Im Landesarchiv Baden-Württemberg, Hauptstaatsarchiv Stuttgart,

Bestand A 352 U 4 wird nachfolgendes berichtet:

1541,am 6. Februar,  "Prior und Konvent des Ordens vom Hi. Grab zu Speyer außerhalb der Stadt verkaufen mit Bewilligung ihres Obristen und Visitators Ulrich Propst zu Denkendorf dem Herzog Ulrich von Württemberg um 3 OOO fl den Kirchensatz, das Pfarrlehen und die Lehenschaft zu Güglingen samt der Lehenschaft aller Pfründen und Kaplaneien daselbst und zu Eibensbach, ihren Teil am Zehnten zu Güglingen und Pfaffenhofen samt den 30. Teil und den Zehnten im Forst sowie alle beschriebenen Lehenschaften und deren Einkommen außer der Gerechtigkeit zu Stockheim."

          

Herzog Ulrich von Württemberg     Bildquelle: Fotoausschnitt Kunsthistorisches Museum, Wien

Hinweis des Nachtwächters: Die Heiliggrabprobstei in Denkendorf verdankt ihre Entstehung 1128 einem Schwaben namens Bertoldus. Ihr Ende besiegelte 1535 die im Auftrag von Herzog Ulrich durchgeführte Reformation, nachdem er 1534 die Schlacht bei Lauffen a. N. gewann. 1536 erließ Ulrich eine Kirchenordnung, der die lutherische Lehre der Augsburger Konfession zugrunde lag.

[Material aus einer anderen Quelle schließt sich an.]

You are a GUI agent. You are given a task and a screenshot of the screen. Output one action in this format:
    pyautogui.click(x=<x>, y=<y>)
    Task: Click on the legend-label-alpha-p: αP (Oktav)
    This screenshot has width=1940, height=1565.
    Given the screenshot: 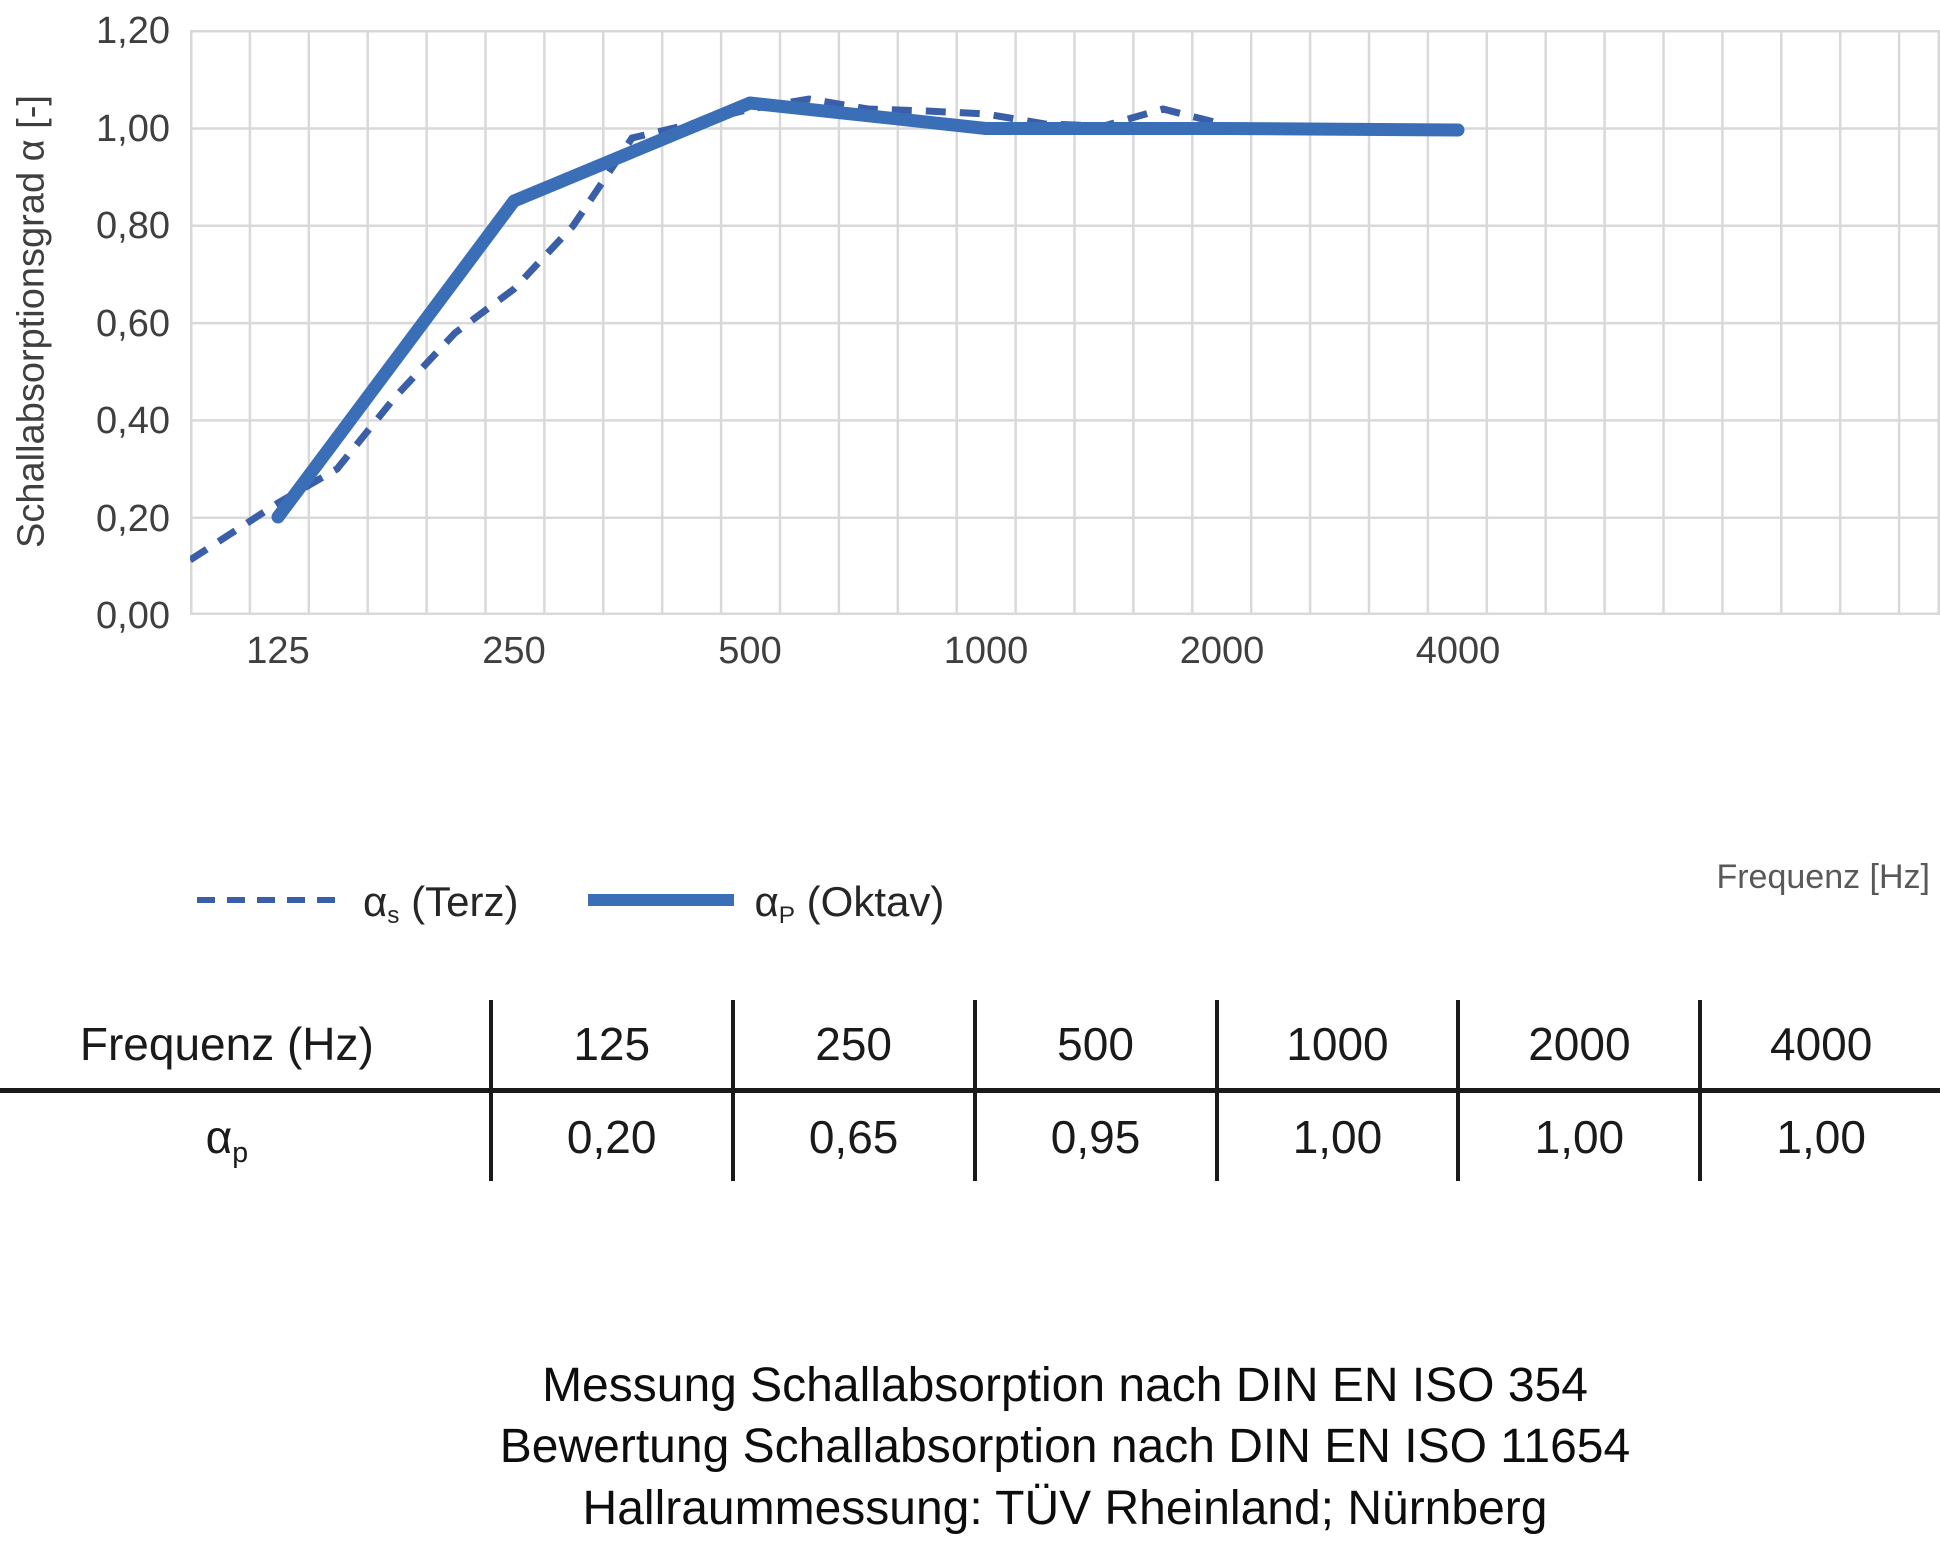 What is the action you would take?
    pyautogui.click(x=850, y=904)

" Die Reichstagsladung Kaiser Karls V. 1530 Januar 21

Mit Ladungsschreiben vom 21. Januar 1530 hatte Kaiser Karl V. einen Reichstag für den 8. April 1530 nach Augsburg einberufen, das zum wiederholten Male Tagungsort eines in mehrerlei Hinsicht bedeutenden Reichstages wurde. Neben Fragen der Regelung von Türkenhilfe, Münzwesen, Maßen und Gewichten und der Organisation des Reichskammergerichts stand vor allem die Schlichtung des Glaubenszwiespaltes zwischen evangelischer und katholischer Seite auf der Tagesordnung. In der Reichstagsladung mahnte der Kaiser die Zwietracht hinzulegen, Widerwillen zu lassen, vergangene irrsal unserm Seligmacher zu ergeben ... und forderte die streitenden Parteien zur Darlegung ihrer Ansichten nach Augsburg. Neben dem Kaiser und Vertretern der Reichsstände nahmen deshalb auch zahlreiche Theologen an den Reichstagsberatungen teil, um ihre Glaubensrichtlinien darzulegen. Da Martin Luther seit 1520 unter Reichsacht stand, konnte er das Geschehen in Augsburg nur von der Veste Coburg aus verfolgen. Aus den Reichstagsakten ist zu entnehmen, dass nach der Ankunft des Kaisers am 15. Juni die Protestanten unter der Führung des Kurfürsten Johann von Sachsen und des Theologen Philipp Melanchthon die Glaubensrichtlinien der Protestanten formulierten, das sog. »Augsburger Bekenntnis«. "

Textquelle: Stadtarchiv Augsburg

 

1541 bis 1588: In dieser Zeit wurde Eibensbach kirchlich von Frauenzimmern versorgt. Pfarrer war Balthasar Reichenberger.